If I want to do a number on my sense of happiness and trash what contentedness lies inside my inner sanctuary of single life, one perusal of the “Weddings / Celebrations” page of the New York Times Sunday edition is all it takes.
There it is.
Captured in smiling snapshots- portraits of pure bliss with perfect teeth. Love told in three or four tidy paragraphs, each one detailing the perfection of the fortunate couple’s life, their union, and the inevitable anticipation of ever after.
“He” is an up and coming executive in an industry where affluence is a by-product of senior management. He has one of those clever three letter titles that doubles for one’s level of worthiness- CEO, CPA, DDS. The groom-to-be’s proud Papa moved on to a late career as a professor at a well respected university. Maybe his alma mater. Commonly father and son attended the same ivy-league school and graduated with a cum laude something tattooed to their esteem.
“She” studied at the same college as her betrothed (or at a nearby women’s college and merely attended the ivy school’s football games to see her best friend, the head cheerleader). She works as a preschool teacher, or she is a sociologist, and she undoubtedly recently inked a highly acclaimed children’s book. Her father is a minister.
They ooze ideal and are the paragon of life itself, as the announcement proudly scripts their existence with hi-lights such as ‘board of directors’, ‘highest honors’, ‘internationally acclaimed’, ‘Harvard Club member’, ‘award winning’, and the ever important “ private practice”.
I cannot help but feel like an utter loser by comparison.
My profile would be…
This debutant antithesis with her jagged smile, mussy hair, and unplucked-to-perfection brows comes from a divorced family, wearing hand-me-downs from a wealthy second cousin in New York.

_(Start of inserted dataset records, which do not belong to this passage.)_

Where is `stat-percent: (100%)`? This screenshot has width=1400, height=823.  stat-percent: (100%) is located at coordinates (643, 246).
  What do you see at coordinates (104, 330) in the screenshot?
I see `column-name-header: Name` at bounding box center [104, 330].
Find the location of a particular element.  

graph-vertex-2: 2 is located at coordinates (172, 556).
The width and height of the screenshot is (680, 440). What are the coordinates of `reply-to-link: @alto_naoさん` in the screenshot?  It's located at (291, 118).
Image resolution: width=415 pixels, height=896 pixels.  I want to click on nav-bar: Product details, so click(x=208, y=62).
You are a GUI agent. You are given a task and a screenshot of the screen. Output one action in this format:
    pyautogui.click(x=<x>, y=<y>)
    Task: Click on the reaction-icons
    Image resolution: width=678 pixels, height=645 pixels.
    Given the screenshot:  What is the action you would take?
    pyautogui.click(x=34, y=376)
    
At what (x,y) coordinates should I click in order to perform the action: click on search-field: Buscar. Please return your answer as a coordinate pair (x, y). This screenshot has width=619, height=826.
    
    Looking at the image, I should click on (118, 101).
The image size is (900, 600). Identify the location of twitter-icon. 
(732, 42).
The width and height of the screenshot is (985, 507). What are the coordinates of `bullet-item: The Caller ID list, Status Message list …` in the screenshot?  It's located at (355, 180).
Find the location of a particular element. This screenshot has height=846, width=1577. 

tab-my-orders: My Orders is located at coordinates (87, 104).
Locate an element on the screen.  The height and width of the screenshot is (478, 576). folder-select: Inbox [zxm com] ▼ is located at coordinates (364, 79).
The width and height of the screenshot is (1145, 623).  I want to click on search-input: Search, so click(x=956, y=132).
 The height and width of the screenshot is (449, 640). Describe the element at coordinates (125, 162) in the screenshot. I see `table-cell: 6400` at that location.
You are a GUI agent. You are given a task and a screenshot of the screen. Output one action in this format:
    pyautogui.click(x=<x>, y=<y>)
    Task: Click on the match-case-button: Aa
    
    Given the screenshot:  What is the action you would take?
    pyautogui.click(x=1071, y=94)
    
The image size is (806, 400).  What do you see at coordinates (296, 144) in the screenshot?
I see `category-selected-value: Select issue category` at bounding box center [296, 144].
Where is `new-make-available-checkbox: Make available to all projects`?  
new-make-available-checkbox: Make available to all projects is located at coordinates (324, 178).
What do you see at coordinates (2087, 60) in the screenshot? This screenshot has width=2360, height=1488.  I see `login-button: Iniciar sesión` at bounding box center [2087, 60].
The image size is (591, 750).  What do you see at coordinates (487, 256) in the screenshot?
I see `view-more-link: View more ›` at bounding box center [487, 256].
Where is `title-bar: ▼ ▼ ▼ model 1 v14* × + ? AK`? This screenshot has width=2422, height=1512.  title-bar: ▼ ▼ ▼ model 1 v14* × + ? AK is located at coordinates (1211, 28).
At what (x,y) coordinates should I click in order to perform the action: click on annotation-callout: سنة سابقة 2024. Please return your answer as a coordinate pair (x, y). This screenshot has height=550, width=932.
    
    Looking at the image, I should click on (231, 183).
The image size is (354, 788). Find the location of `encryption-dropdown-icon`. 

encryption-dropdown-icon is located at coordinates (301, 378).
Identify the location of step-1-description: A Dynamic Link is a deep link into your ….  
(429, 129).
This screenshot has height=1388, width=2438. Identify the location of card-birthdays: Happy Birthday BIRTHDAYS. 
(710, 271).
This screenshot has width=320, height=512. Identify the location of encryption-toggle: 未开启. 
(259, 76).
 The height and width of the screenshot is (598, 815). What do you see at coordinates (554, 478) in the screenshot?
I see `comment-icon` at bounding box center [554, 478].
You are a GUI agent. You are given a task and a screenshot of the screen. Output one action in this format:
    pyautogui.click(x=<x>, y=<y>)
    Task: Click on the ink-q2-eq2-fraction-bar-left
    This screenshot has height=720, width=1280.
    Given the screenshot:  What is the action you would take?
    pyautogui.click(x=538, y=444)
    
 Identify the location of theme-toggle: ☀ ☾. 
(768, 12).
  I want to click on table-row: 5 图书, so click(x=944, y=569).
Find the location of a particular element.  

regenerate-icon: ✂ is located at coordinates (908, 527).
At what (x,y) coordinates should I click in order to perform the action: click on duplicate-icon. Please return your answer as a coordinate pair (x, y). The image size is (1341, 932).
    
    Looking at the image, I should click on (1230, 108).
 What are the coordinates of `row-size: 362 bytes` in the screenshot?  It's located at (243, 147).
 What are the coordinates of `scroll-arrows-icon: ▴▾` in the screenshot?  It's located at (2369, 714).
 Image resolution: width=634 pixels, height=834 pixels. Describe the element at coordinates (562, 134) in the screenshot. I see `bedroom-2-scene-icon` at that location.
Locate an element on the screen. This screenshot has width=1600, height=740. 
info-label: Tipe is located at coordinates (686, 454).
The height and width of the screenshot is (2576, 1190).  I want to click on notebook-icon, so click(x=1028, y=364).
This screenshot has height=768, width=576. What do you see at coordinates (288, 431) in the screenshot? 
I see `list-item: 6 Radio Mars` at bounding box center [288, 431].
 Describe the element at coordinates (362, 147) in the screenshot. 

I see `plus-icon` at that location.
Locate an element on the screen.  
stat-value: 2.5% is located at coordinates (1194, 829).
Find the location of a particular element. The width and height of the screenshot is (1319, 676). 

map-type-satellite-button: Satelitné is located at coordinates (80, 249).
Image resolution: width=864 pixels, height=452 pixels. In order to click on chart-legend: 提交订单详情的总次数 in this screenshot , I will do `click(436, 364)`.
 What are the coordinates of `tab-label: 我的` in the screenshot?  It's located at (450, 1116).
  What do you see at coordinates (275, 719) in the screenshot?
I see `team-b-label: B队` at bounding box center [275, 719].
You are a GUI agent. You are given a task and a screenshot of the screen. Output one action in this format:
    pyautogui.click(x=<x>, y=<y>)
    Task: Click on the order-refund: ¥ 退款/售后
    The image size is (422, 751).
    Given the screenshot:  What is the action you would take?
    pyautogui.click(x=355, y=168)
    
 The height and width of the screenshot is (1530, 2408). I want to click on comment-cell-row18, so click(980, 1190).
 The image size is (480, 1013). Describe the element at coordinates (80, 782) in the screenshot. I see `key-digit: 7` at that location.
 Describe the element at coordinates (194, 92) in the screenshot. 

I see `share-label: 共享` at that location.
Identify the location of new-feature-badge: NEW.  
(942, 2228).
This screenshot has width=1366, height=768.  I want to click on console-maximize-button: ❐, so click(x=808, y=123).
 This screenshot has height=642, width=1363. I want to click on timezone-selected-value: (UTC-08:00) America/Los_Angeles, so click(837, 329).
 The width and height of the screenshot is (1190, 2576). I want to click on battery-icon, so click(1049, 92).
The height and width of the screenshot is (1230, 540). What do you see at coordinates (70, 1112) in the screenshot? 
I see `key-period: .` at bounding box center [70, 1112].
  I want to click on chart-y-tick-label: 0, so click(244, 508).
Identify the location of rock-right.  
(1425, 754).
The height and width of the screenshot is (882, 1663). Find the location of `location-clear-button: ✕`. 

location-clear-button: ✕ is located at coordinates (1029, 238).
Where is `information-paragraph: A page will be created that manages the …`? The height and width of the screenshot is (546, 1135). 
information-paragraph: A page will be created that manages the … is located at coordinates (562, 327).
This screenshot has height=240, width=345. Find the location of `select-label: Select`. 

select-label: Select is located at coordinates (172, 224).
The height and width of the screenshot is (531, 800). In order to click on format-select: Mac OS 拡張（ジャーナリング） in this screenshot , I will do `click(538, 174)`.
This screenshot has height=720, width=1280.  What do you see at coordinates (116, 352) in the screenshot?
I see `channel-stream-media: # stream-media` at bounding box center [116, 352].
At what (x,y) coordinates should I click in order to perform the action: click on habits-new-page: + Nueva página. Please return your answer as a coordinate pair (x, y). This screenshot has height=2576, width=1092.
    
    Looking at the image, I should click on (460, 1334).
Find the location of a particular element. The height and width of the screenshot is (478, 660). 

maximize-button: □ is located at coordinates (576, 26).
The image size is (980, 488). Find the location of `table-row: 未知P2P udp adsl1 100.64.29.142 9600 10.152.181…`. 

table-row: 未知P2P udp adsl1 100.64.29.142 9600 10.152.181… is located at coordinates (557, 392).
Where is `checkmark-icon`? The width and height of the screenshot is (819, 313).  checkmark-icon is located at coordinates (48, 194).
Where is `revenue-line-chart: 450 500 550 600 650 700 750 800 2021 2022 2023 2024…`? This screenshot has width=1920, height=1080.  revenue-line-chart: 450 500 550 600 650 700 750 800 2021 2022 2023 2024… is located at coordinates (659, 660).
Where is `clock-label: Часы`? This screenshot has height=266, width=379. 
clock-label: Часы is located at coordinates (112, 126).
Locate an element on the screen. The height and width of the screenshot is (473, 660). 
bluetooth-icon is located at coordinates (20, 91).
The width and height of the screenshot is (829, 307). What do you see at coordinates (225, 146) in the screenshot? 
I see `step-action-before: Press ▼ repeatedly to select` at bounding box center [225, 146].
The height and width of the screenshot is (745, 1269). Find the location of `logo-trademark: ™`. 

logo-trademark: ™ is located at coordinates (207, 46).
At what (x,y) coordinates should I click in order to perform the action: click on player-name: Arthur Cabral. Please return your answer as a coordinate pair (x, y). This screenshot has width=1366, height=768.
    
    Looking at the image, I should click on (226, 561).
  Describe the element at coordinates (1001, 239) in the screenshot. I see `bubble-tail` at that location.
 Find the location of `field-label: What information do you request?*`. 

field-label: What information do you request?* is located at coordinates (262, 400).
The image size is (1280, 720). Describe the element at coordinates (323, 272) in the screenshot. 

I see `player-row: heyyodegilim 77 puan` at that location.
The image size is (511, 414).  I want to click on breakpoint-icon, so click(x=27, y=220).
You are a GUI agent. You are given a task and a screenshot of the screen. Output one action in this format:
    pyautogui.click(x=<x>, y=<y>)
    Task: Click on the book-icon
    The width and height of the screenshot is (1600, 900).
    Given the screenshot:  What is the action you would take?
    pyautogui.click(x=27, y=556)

She grew up running in the back woods of a niggling town called Byfield (footnote: for a long time, Byfield didn’t even exist, according to AAA maps- not even those 99 cent gas station maps bothered to acknowledge the five mile stretch of Rockwelless found along Hwy 95 north of Boston).
She learned how to drive on a beat-up tractor, idolized and envied her big brother, and ran away at age ten with the neighbor’s boy and his dog, Flea. Although not beggarly, there was a constant sense of inadequateness for the condition of the family’s bank account. Mother’s adorable VW bug was entirely rusted at the bottom which required a collective lifting of feet whenever driving over a puddle. Despite the impecunious lifestyle, her parents’ teacher salaries did allow for occasional excursions to the beaches of Plum Island with it’s rolling dunes and mob of greenhead flies; an annual outing to the Topsfield Fair to see the array of livestock and breathe in the lingering verdant odor of manure; and, proud participation in local frog jumping competitions (footnote: my champion leaper was awarded first place winning me a brand new white bicycle, which was promptly stolen, and fifty dollars, which was quickly spent).
This mousy-brown locked, organizational freak with her modest education, perfectionist tendencies, controlling nature, bleeding heart, and taxing predisposition to cry, has taken on every conceivable job with admirable results but remains consumed by a dreadful sense of failure. She is meticulously clean, overly sensitive, and wounded like a stringed instrument being played a dispossessed version of Beethoven in the rain.
I can only hope the Time’s photo of me and ‘him’ does not reveal the pain that I hide behind these carefree brown eyes…
She hyperventilates at the thought of love; but, in fear of a life shrouded in isolated despair, she wants to chance it, hoping that she doesn’t die alone and unclaimed.
I pray that the readers do not see my inner most fear…
She is secretly scared of what tomorrow won’t give her.